→ **TASK DETAILS**:
Scan the records beneath this line for the line holding "Task: Open Historie" and the line holding "Given: Open the 线上运营 job row", then transcribe exactly those two and all lines between.

→ **DATA SUPPLIED**:
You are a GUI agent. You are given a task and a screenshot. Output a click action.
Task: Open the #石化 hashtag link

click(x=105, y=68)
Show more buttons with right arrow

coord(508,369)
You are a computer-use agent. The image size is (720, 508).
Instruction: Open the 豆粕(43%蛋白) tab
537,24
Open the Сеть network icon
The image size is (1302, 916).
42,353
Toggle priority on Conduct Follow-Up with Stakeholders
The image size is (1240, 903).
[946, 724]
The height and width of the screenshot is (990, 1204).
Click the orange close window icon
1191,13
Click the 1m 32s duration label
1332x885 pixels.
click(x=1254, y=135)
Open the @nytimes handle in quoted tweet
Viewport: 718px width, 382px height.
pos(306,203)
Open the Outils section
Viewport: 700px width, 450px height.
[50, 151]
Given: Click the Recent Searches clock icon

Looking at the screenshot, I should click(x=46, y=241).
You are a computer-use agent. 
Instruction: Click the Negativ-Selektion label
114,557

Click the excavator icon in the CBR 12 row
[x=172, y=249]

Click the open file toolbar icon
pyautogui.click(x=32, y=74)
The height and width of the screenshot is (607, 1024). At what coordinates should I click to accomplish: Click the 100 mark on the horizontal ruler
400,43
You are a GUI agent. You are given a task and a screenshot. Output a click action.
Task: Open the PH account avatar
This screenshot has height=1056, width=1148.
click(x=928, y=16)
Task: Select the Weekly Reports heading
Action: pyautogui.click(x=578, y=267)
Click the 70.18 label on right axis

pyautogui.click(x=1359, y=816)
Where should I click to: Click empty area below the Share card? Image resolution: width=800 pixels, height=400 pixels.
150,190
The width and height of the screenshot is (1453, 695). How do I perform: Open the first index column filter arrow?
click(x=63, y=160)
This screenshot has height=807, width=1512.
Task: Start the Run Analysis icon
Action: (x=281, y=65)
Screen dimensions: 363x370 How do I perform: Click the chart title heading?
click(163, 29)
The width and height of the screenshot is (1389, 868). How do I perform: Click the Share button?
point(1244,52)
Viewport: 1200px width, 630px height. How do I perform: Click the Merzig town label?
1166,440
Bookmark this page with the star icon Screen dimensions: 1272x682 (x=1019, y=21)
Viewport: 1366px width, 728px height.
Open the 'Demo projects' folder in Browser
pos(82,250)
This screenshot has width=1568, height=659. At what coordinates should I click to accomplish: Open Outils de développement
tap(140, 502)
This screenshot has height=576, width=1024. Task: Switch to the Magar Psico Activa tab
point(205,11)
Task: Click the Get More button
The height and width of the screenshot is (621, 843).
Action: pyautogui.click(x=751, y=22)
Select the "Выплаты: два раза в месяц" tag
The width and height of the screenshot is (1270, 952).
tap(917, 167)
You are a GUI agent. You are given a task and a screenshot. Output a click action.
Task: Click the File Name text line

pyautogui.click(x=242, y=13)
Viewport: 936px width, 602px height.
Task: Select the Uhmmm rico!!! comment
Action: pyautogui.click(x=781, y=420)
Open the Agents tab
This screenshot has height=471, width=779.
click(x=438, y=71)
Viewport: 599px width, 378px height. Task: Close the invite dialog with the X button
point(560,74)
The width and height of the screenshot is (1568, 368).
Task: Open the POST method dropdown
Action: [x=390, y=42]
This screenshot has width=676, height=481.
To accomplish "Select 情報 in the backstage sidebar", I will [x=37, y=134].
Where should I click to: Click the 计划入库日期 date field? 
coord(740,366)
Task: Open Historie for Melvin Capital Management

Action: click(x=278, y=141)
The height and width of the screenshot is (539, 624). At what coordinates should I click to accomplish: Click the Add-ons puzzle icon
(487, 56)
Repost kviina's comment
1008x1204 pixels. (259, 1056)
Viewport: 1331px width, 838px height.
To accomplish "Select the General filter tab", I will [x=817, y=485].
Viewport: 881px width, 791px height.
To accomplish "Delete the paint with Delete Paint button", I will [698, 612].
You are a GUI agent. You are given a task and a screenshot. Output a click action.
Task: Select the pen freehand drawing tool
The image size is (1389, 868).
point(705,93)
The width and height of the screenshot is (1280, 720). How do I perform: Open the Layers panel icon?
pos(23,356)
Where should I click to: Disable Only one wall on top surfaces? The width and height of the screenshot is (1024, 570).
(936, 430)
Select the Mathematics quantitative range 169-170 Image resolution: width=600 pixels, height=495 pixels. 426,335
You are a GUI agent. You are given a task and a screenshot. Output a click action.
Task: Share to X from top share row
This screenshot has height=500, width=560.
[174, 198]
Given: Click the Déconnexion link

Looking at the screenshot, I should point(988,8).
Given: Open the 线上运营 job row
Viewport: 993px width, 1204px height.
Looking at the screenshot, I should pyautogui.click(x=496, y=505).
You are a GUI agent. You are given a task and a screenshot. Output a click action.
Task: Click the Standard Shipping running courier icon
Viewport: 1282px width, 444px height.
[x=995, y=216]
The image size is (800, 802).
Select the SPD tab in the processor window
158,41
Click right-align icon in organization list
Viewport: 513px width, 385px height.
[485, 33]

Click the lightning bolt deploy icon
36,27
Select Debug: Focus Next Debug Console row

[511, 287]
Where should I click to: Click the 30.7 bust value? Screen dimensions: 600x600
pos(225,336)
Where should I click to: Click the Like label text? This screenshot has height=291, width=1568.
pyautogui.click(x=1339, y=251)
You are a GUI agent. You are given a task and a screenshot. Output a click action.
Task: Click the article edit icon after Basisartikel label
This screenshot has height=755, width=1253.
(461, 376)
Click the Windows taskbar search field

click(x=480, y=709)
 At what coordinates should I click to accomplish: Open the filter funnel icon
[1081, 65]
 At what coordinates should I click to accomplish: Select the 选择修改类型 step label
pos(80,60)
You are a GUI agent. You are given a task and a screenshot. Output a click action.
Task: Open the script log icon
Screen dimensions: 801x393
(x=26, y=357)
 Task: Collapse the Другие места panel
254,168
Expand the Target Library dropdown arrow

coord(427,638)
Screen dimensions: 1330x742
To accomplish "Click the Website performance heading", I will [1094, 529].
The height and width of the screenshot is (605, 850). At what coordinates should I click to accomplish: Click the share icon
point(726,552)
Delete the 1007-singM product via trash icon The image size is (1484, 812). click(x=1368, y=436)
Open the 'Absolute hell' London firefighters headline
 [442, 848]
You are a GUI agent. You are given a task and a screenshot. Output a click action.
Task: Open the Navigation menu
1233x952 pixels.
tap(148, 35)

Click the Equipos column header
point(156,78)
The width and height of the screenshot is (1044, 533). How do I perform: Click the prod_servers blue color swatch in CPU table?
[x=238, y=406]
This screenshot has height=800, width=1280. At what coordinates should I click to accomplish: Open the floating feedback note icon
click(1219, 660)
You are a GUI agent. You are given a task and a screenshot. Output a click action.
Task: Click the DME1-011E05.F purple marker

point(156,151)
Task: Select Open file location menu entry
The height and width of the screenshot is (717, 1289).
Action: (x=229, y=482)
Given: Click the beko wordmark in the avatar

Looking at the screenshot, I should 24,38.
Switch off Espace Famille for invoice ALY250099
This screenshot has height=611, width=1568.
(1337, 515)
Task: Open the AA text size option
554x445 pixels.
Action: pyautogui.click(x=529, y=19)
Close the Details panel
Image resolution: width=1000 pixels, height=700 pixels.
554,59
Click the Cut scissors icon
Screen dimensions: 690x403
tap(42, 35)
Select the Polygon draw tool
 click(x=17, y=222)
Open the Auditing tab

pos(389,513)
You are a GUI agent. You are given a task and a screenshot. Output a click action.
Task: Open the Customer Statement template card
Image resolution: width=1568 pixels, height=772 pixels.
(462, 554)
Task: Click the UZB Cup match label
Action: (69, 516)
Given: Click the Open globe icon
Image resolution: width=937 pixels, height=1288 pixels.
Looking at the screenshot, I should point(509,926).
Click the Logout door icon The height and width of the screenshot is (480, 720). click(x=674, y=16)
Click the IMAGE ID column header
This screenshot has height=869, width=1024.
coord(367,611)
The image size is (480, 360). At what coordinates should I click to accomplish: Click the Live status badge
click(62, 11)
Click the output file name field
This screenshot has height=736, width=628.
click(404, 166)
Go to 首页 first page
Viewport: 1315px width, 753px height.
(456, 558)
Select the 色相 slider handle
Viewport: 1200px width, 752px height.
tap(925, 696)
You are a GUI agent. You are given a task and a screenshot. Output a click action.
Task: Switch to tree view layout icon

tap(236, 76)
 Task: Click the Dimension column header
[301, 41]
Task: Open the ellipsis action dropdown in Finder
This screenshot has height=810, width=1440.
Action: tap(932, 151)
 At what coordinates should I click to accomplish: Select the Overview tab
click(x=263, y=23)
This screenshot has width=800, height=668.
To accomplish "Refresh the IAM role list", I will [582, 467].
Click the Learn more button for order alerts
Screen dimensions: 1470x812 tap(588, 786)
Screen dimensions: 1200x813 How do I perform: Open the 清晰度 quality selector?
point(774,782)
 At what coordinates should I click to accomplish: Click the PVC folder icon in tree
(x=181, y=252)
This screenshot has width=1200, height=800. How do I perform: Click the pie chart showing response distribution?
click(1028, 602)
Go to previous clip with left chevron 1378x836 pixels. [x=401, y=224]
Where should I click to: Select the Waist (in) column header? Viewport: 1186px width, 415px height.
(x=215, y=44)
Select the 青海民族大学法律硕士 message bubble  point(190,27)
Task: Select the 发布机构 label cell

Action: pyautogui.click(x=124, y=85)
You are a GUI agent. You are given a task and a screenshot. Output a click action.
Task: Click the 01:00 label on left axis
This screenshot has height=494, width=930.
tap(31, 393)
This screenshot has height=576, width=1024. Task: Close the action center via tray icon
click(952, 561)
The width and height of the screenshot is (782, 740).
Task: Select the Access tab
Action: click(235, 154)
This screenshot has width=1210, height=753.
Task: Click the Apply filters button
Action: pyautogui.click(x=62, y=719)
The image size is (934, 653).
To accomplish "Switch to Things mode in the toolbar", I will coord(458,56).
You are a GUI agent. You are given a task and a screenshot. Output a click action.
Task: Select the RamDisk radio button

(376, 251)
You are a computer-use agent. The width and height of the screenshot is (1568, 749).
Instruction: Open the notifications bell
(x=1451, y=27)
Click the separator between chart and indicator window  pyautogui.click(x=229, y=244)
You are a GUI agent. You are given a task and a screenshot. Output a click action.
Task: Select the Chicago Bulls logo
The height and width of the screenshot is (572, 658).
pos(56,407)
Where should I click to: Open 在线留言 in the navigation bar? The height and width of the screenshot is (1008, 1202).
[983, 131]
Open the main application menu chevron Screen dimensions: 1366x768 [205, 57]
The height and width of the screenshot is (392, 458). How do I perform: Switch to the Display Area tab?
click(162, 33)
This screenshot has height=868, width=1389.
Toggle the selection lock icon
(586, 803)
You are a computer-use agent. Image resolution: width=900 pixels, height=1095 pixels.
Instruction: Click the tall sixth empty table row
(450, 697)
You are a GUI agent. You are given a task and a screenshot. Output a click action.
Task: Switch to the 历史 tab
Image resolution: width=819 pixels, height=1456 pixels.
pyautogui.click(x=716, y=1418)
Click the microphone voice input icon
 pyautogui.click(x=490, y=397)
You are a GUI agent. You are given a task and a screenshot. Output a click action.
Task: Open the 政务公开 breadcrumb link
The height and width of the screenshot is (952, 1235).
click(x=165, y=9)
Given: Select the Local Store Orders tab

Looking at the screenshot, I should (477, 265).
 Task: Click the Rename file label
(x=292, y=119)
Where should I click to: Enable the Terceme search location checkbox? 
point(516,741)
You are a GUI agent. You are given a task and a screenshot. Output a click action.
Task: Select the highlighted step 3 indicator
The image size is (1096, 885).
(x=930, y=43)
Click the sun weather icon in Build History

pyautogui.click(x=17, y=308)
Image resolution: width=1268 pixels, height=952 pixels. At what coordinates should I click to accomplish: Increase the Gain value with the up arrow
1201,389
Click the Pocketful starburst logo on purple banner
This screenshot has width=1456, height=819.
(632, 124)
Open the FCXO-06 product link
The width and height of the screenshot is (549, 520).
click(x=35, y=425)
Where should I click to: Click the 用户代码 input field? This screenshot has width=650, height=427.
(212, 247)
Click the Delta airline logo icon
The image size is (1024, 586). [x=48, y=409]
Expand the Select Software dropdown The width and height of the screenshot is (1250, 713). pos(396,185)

→ **SOLUTION FOR THIS EXERCISE**:
Task: Open Historie for Melvin Capital Management

Action: click(x=278, y=141)
The height and width of the screenshot is (539, 624). At what coordinates should I click to accomplish: Click the Add-ons puzzle icon
(487, 56)
Repost kviina's comment
1008x1204 pixels. (259, 1056)
Viewport: 1331px width, 838px height.
To accomplish "Select the General filter tab", I will [x=817, y=485].
Viewport: 881px width, 791px height.
To accomplish "Delete the paint with Delete Paint button", I will [698, 612].
You are a GUI agent. You are given a task and a screenshot. Output a click action.
Task: Select the pen freehand drawing tool
The image size is (1389, 868).
point(705,93)
The width and height of the screenshot is (1280, 720). How do I perform: Open the Layers panel icon?
pos(23,356)
Where should I click to: Disable Only one wall on top surfaces? The width and height of the screenshot is (1024, 570).
(936, 430)
Select the Mathematics quantitative range 169-170 Image resolution: width=600 pixels, height=495 pixels. 426,335
You are a GUI agent. You are given a task and a screenshot. Output a click action.
Task: Share to X from top share row
This screenshot has height=500, width=560.
[174, 198]
Given: Click the Déconnexion link

Looking at the screenshot, I should point(988,8).
Given: Open the 线上运营 job row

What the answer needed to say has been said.